Discovery of Candidate Biomarkers for Unexplained Stillbirth: A Pilot Proteomic Study Comparing Live Birth and Stillbirth
Alycia Devasagayam, Sujata Siwatch, Bharti Sharma, Madhu Gupta, Stalin SelvarajIntroduction:
This pilot study aimed to identify novel serum protein biomarkers distinguishing antepartum stillbirth from live birth cases using LC-MS-based proteomics.
Methods:
After obtaining ethical approval and the patient consent, serum from three stillbirth cases and three live birth controls was analyzed using liquid chromatography-mass spectrometry. Z-scores and t-tests identified significantly differentially expressed proteins (p < 0.05), with the top candidate proteins being evaluated against validated against clinical profiles of cases and controls.
Results:
Of 3,076 detected proteins, 472 were unique to the stillbirth group, and 1,275 were unique to the control group. We identified 100 proteins that were significantly downregulated in stillbirth cases compared to controls, while 48 proteins were significantly upregulated. Subsequently, the top 14 proteins were evaluated in relation to the clinical complications of the subjects.
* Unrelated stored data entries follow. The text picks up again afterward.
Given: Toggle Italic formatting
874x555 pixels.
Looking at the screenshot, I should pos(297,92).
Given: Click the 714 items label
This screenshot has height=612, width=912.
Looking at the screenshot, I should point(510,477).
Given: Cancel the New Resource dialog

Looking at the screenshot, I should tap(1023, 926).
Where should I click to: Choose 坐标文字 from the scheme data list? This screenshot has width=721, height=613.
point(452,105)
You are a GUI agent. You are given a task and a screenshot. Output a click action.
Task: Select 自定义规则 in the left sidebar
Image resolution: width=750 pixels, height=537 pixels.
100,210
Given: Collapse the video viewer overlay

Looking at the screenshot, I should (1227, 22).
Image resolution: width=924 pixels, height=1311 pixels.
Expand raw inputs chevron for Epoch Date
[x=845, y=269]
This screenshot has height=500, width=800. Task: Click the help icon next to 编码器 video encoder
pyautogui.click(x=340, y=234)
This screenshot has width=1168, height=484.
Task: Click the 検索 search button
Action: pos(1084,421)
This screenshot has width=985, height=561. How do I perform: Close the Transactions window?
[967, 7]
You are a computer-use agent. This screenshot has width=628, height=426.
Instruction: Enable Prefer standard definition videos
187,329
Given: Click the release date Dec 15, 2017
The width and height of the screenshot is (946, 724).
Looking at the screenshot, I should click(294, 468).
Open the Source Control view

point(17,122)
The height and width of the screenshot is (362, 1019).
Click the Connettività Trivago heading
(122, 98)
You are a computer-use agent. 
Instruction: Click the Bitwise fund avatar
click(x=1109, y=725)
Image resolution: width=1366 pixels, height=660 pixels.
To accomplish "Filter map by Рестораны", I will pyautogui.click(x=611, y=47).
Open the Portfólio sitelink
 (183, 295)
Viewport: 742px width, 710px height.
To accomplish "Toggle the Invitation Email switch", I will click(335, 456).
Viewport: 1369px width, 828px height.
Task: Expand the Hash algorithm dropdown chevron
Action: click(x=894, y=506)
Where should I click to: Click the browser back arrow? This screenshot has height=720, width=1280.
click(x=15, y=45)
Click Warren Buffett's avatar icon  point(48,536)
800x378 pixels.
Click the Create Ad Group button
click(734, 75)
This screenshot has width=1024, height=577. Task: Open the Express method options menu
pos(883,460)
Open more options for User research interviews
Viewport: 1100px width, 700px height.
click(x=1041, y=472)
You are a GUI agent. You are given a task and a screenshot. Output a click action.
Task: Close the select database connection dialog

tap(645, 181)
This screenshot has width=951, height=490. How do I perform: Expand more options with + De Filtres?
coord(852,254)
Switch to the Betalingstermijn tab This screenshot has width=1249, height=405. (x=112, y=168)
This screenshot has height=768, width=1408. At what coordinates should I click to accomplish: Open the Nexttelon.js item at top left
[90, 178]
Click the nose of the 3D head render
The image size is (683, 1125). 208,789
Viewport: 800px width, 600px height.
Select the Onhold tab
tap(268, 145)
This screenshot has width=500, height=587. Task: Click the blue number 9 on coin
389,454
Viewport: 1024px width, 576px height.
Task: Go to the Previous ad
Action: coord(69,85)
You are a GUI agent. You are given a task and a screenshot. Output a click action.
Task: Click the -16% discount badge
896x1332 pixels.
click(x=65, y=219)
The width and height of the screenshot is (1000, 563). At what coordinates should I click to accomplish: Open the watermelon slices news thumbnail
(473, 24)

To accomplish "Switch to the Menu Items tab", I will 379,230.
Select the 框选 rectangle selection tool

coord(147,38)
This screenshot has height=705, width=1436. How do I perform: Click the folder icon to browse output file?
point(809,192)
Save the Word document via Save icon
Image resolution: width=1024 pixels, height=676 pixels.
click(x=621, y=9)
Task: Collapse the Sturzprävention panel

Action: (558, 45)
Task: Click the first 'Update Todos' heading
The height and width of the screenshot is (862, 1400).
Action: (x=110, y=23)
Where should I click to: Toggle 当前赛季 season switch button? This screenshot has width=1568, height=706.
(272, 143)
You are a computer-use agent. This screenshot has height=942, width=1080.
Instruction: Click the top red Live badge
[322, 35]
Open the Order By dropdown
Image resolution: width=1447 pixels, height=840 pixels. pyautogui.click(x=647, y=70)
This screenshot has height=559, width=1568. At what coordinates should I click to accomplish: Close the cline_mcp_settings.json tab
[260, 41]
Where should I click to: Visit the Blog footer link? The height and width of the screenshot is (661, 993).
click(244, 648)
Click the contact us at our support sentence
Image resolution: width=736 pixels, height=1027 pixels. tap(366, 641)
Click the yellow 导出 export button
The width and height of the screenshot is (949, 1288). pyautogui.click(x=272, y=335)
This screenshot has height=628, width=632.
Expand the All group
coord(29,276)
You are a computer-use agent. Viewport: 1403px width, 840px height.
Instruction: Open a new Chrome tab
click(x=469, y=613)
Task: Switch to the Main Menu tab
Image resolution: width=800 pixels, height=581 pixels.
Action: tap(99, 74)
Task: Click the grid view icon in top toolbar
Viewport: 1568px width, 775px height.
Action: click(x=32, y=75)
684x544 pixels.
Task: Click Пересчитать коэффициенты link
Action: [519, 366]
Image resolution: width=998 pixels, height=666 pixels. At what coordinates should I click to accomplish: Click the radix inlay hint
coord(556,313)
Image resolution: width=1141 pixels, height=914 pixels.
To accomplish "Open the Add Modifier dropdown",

Among these, Vacuolar protein sorting-associated protein 13D, immunoglobulin kappa variable 3–20, and Lysozyme C demonstrated markedly distinct expression patterns.
Discussion:
These novel proteins reflect vascular and placental dysfunction, cellular stress, and immune dysregulation that may contribute to stillbirth pathogenesis, acting as a multi-marker diagnostic panel.
Conclusion:
This study identifies three promising protein biomarker candidates for stillbirth prediction, paving the way for validation in larger cohorts and clinical assay development.